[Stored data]
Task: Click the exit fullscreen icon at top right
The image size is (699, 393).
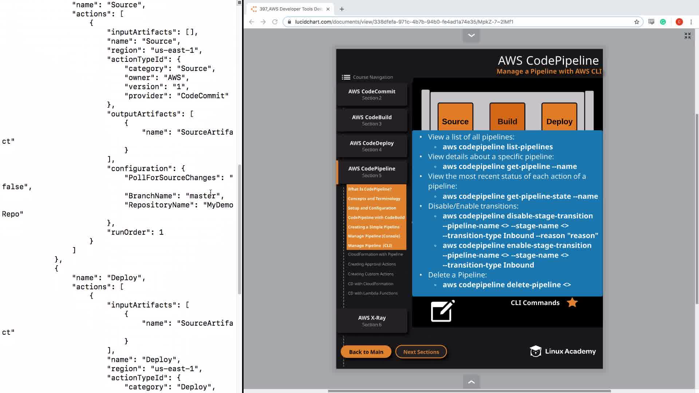Action: tap(687, 36)
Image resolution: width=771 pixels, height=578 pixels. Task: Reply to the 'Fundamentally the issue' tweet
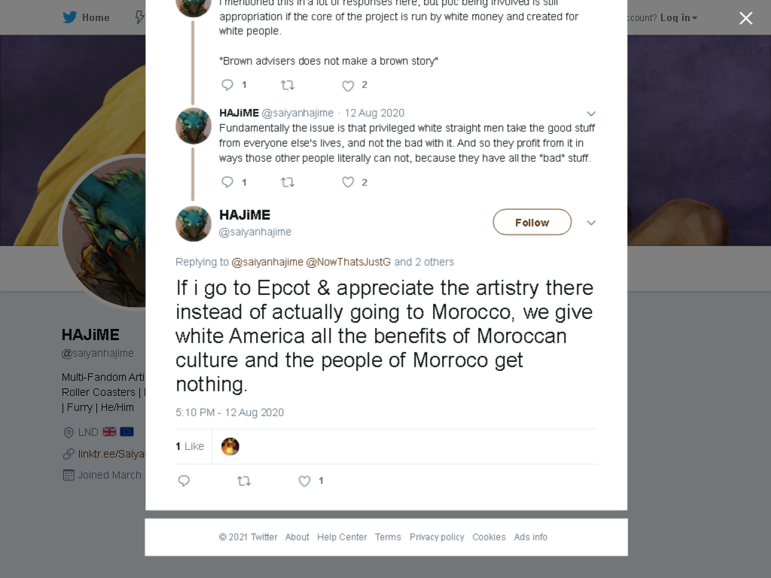click(x=227, y=182)
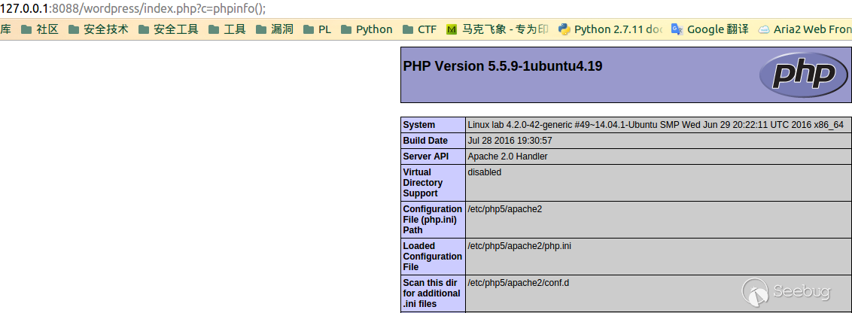The height and width of the screenshot is (313, 852).
Task: Open the Aria2 Web Frontend bookmark
Action: (805, 29)
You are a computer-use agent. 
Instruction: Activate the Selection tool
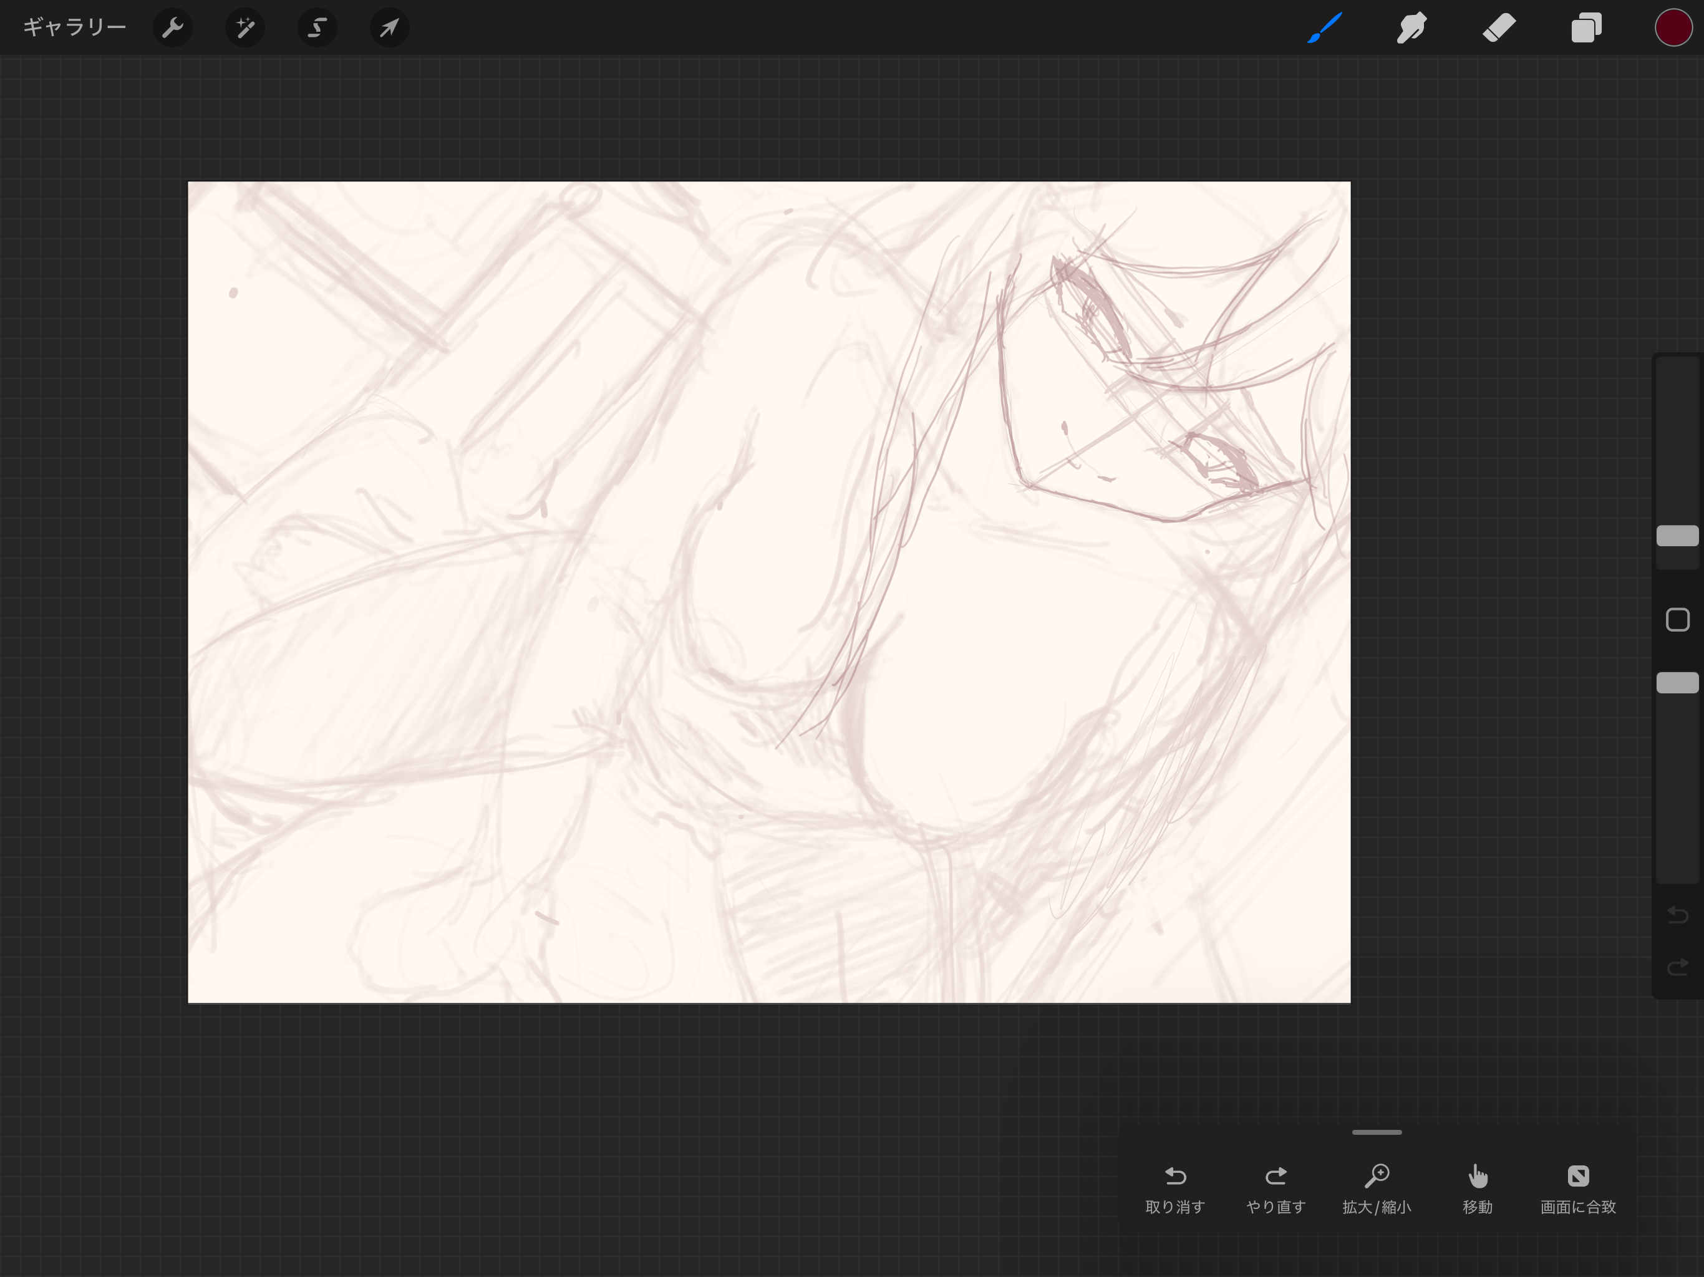click(317, 28)
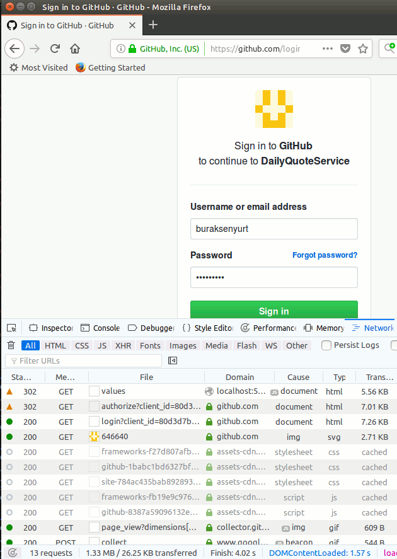The width and height of the screenshot is (397, 559).
Task: Save page to Pocket icon
Action: (345, 49)
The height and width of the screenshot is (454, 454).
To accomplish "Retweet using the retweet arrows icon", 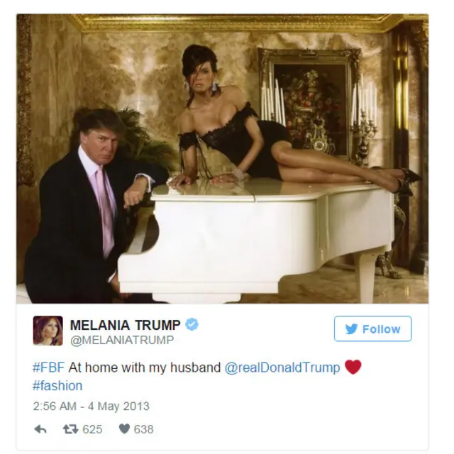I will click(71, 429).
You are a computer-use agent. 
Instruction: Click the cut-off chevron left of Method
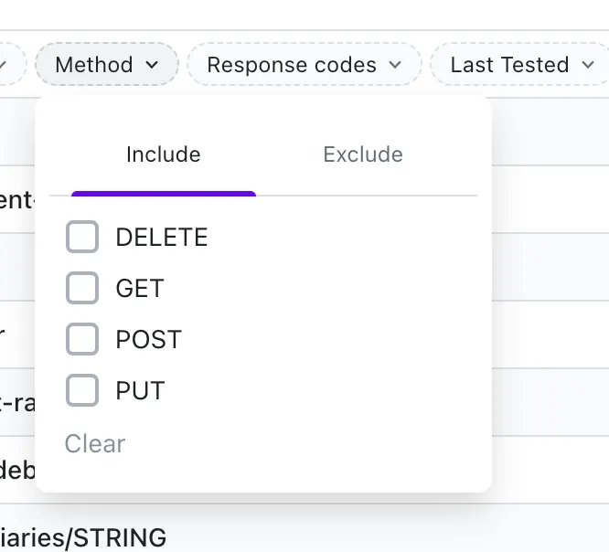click(3, 65)
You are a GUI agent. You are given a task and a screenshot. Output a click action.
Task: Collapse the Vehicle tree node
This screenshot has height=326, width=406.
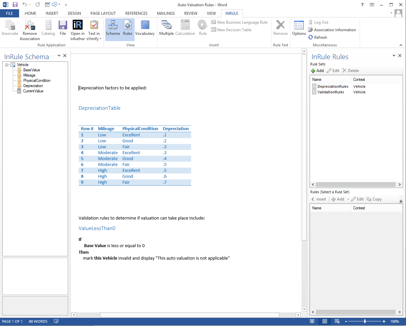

## Required work:
Lay out the data from the line containing "You are a GUI" through the end as a Markdown table with the columns Row and Line, one numbered row per line. Omit the pictures and any blank lines.

## Written answer:
| Row | Line |
|---|---|
| 1 | You are a GUI agent. You are given a task and a screenshot. Output a click action. |
| 2 | Task: Collapse the Vehicle tree node |
| 3 | This screenshot has height=326, width=406. |